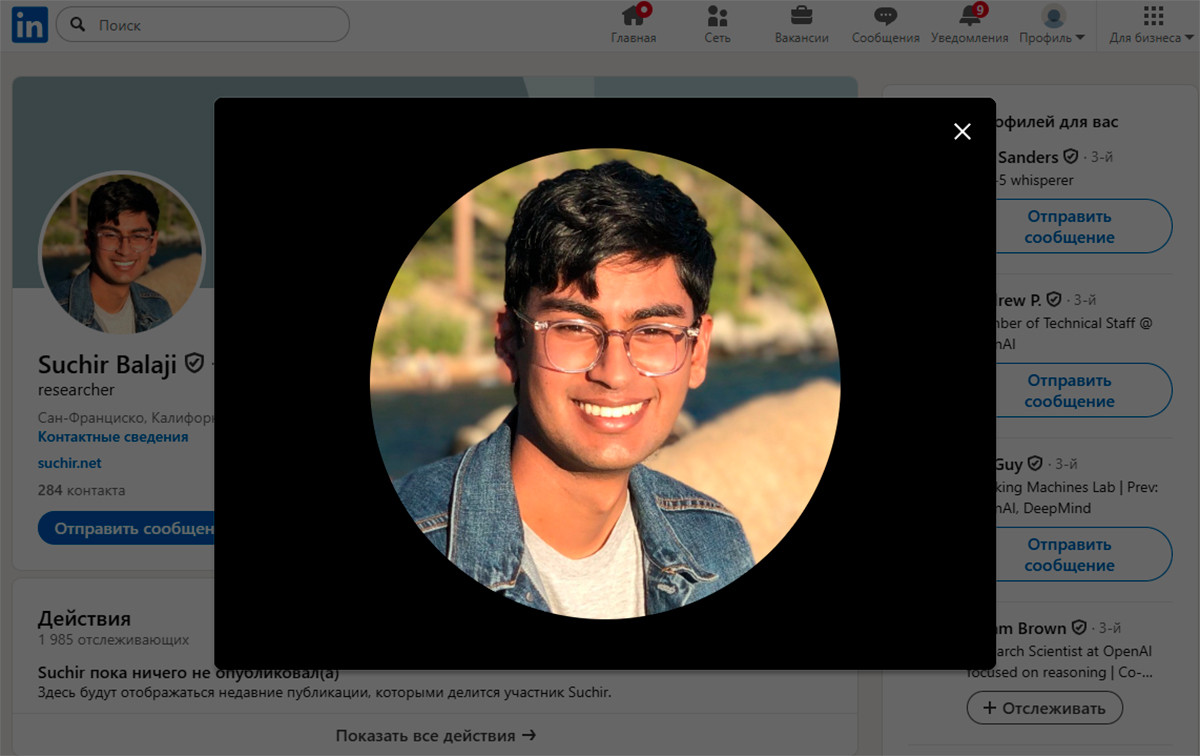The height and width of the screenshot is (756, 1200).
Task: Open the Сеть network icon
Action: click(717, 17)
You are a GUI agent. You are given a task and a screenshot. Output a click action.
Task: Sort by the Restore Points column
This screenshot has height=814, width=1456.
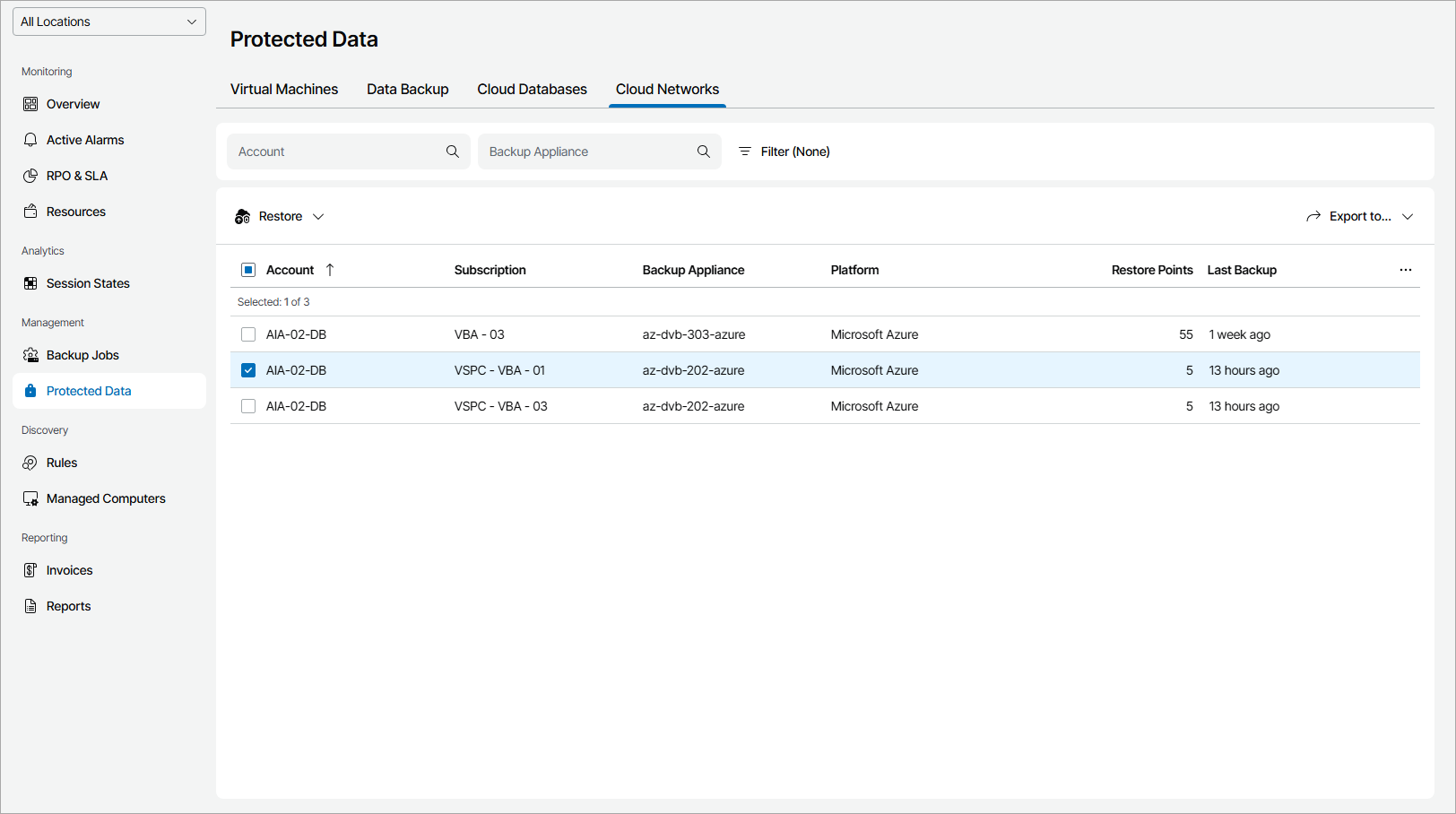coord(1151,270)
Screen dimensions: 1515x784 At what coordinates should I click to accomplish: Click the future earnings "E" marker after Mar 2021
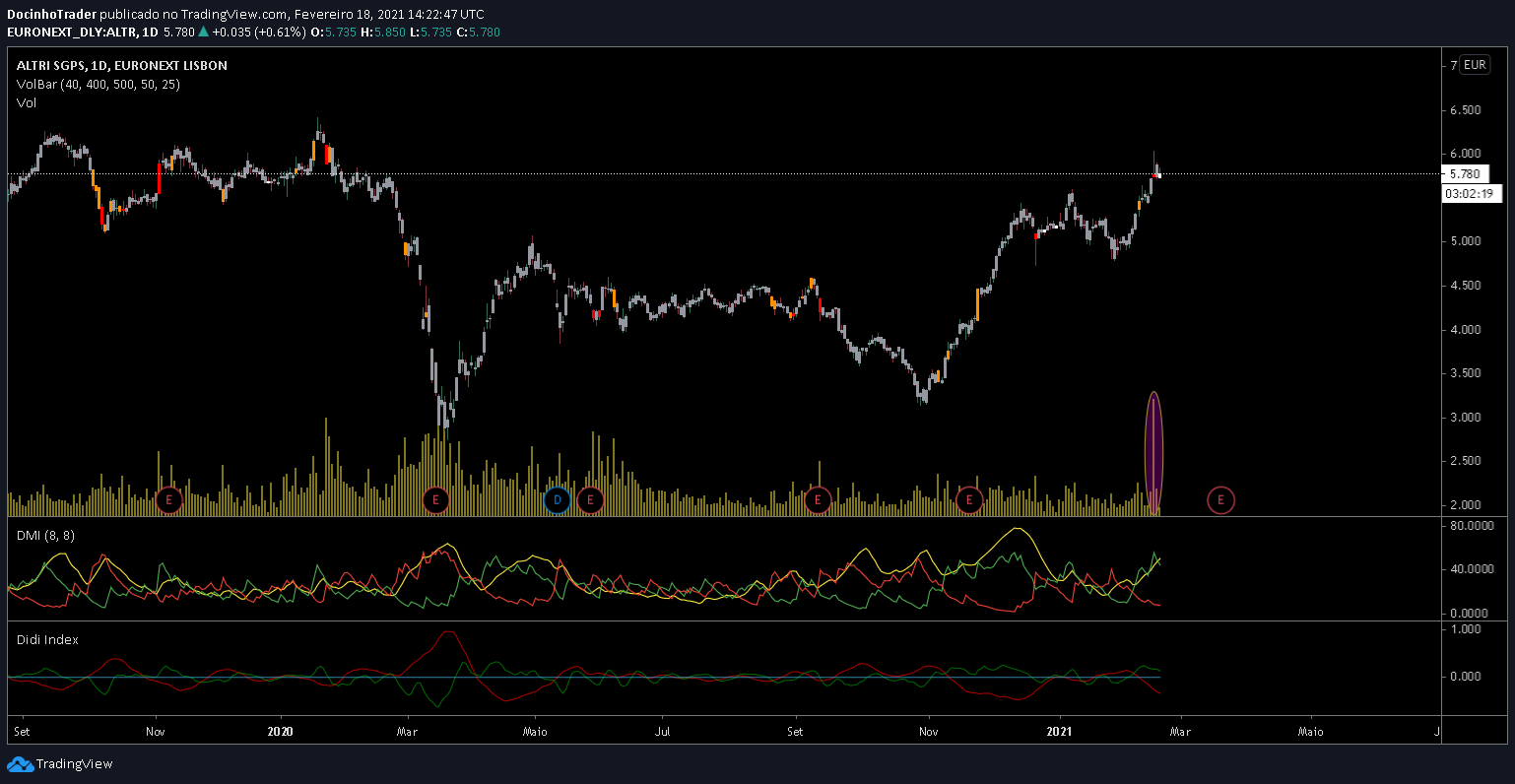tap(1220, 500)
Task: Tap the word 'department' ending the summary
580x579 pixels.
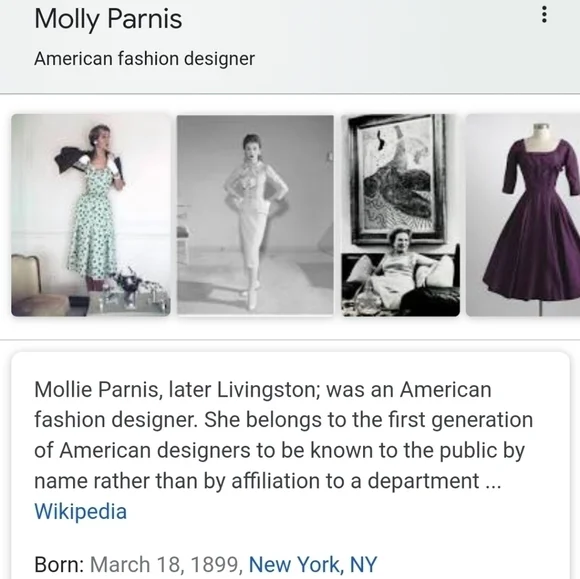Action: point(423,481)
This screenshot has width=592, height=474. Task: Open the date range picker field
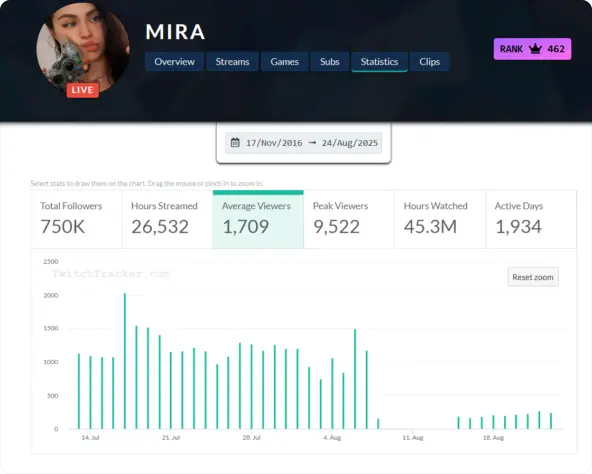tap(304, 143)
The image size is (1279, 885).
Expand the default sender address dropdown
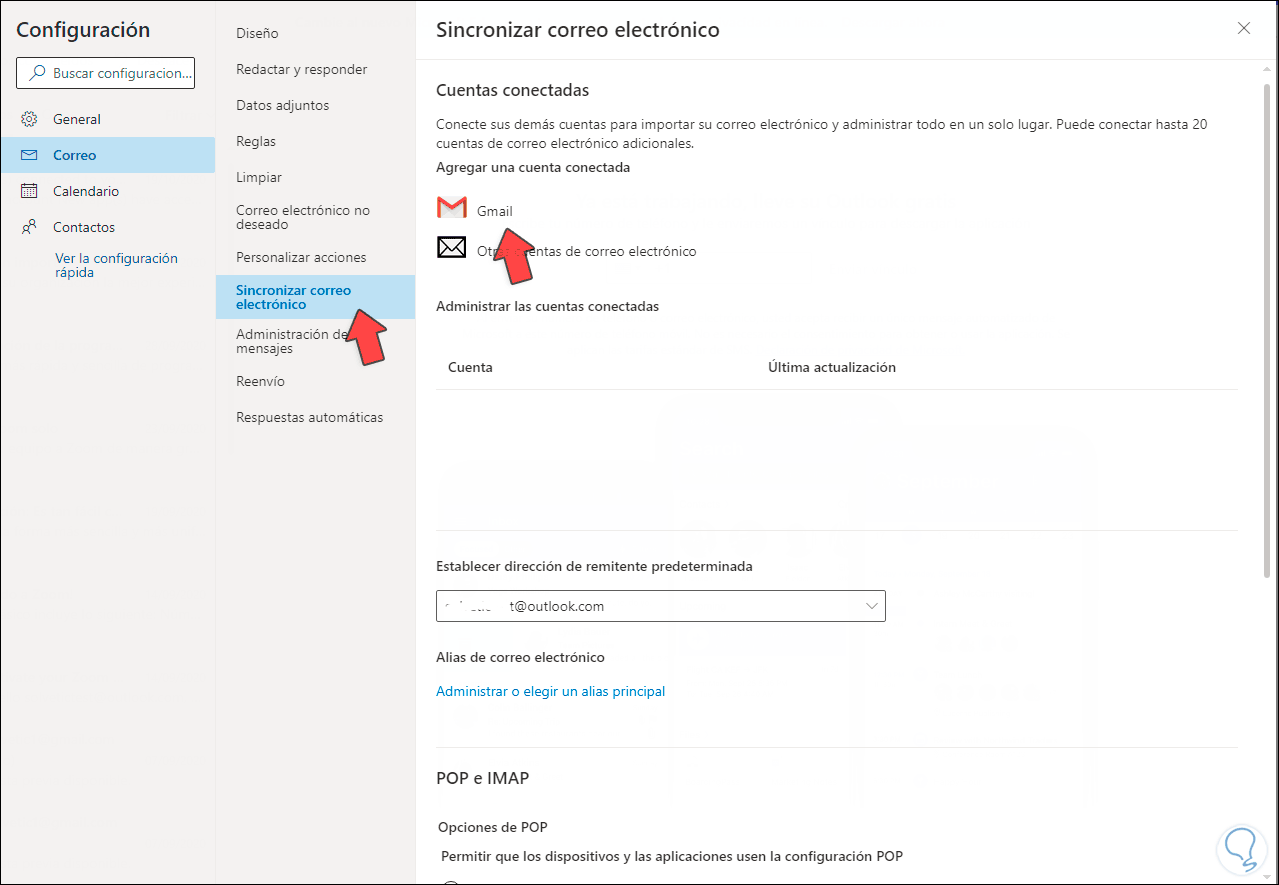point(870,606)
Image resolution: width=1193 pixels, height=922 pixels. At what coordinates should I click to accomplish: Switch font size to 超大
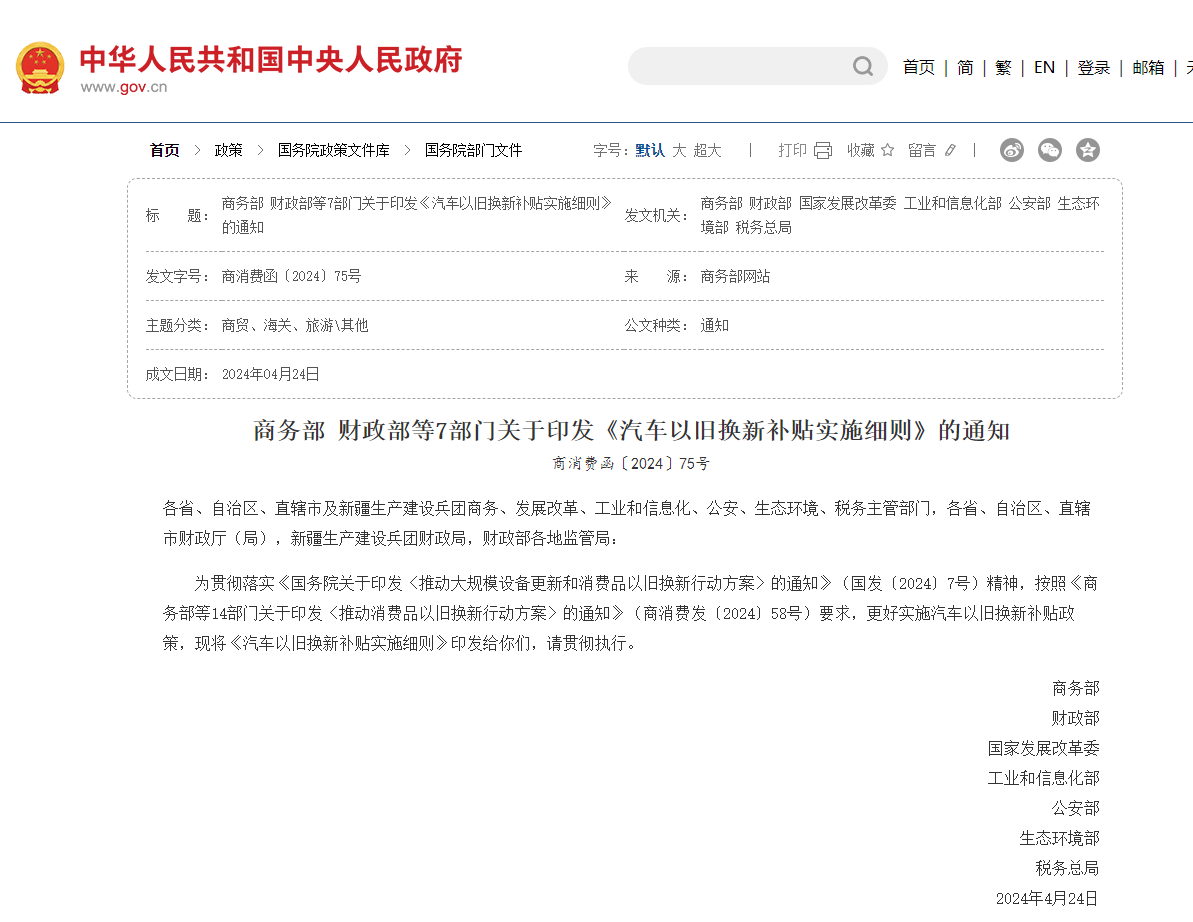pyautogui.click(x=704, y=150)
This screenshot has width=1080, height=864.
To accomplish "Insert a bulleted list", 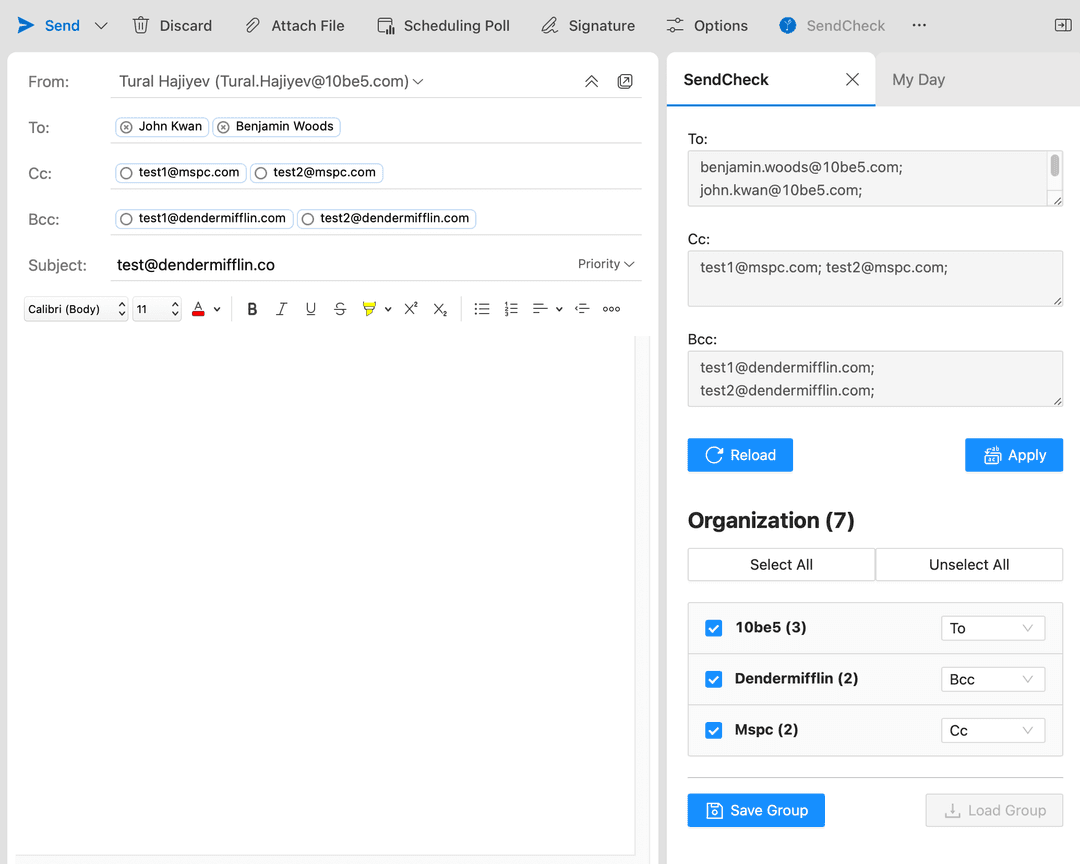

[Problem] For this exercise, set down the lines in the entries above from the one with "580x579 pixels." through the one with "This screenshot has width=1080, height=864." exactly as written, without any pictures.

[Your solution]
580x579 pixels.
Action: point(423,481)
This screenshot has width=592, height=474. Task: Open the date range picker field
tap(304, 143)
The image size is (1279, 885).
Expand the default sender address dropdown
point(870,606)
Image resolution: width=1193 pixels, height=922 pixels. At what coordinates should I click to accomplish: Switch font size to 超大
pyautogui.click(x=704, y=150)
This screenshot has width=1080, height=864.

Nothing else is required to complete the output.